9. The bolt (20, 20′) according to claim 8, wherein said pusher (41) is equipped with the small piston (41″) destined for being inserted inside the coils of the spring (42) to come into contact with the hydraulic damper (43) between the piston (41″) and the pin portion (41′″) there being an annular corresponding portion (41′), which acts as a stop-end for compressing the spring (42).

10. The bolt (20, 20′) according to claim 1, wherein said bolt (20) comprises a tubular element (21) having outlet ends (32, 33) which can be closed respectively by means of a bolt-body cap (22), which can in turn be screwed to the breech plane (15) of the receiver (12), and by means of a bolt-stock cap (23), on which the stock (11) can be tightened.

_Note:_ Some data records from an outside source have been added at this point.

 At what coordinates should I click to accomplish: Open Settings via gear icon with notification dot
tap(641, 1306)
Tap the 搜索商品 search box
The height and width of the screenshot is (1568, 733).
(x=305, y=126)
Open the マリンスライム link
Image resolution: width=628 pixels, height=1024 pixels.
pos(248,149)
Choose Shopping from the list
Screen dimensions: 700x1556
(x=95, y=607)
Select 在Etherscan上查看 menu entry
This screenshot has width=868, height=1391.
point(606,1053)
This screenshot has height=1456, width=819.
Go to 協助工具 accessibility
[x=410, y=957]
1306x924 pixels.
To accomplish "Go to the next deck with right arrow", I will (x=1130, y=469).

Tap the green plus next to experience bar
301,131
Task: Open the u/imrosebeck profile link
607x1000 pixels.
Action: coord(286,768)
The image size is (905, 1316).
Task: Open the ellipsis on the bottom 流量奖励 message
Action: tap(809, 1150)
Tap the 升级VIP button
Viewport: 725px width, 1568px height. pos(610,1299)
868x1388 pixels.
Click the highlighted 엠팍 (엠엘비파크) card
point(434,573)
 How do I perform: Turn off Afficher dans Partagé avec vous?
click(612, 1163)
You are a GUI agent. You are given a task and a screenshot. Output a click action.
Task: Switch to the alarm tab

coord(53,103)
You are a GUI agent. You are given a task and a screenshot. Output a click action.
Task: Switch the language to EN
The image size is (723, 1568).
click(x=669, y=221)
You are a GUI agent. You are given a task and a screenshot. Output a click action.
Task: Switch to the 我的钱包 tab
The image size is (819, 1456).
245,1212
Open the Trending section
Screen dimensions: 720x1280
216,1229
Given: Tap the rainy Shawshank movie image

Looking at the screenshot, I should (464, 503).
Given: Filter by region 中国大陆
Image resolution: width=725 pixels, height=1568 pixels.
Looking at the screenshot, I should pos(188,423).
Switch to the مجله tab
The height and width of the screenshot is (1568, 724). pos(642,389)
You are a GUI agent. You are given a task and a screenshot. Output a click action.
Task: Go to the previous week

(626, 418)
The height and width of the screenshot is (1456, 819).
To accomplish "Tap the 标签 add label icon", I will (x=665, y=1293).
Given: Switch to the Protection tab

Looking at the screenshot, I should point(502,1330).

11. The bolt (20, 20′) according to claim 10, wherein the bolt-body cap (22) is in the form of a hollow body (26) with a substantially circular section, and has a first outer threading (24) to be screwed to the breech plane (15) and a second outer threading (28) to be screwed into the first end (32) of the tubular element, the two threaded portions being separated by an annular edge (27) acting as a run-end for the screwing of the bolt-body cap (22) against the edge of the end (32) of the tubular element (21).

12. The bolt (20, 20′) according to claim 10, wherein the bolt-stock cap (23) is screwed at the second end (33) of the tubular element (21), produced in the form of a hollow body having an external threading (31) destined for being screwed into the second end (33) of the tubular element (21), at the end of the threaded portion of the hollow body, an externally threaded pin (29) extends to receive the tightening means of the stock in the form of a nut (34) and washer (35), between the two threaded portions (31, 29) there being an annular edge (30) which acts as a run-end for the screwing of the bolt-stock cap (23), against the edge of the end (33) of the tubular element (21).

13. The bolt (20, 20′) according to claim 10, wherein the tubular element (21) is produced with the outlet ends (32, 33) having a larger diameter with respect to the body and having inner threadings destined for the screwing of the bolt-body cap (22) and the bolt-stock cap (23).

14. A semiautomatic firearm comprising a bolt (20, 20′) according to claim 1.

15. Use of the bolt (20, 20′) according to claim 1, in a long, semi-automatic firearm such as a carbine or single-barrel rifle, rifled or unrifled, or in a short semi-automatic firearm.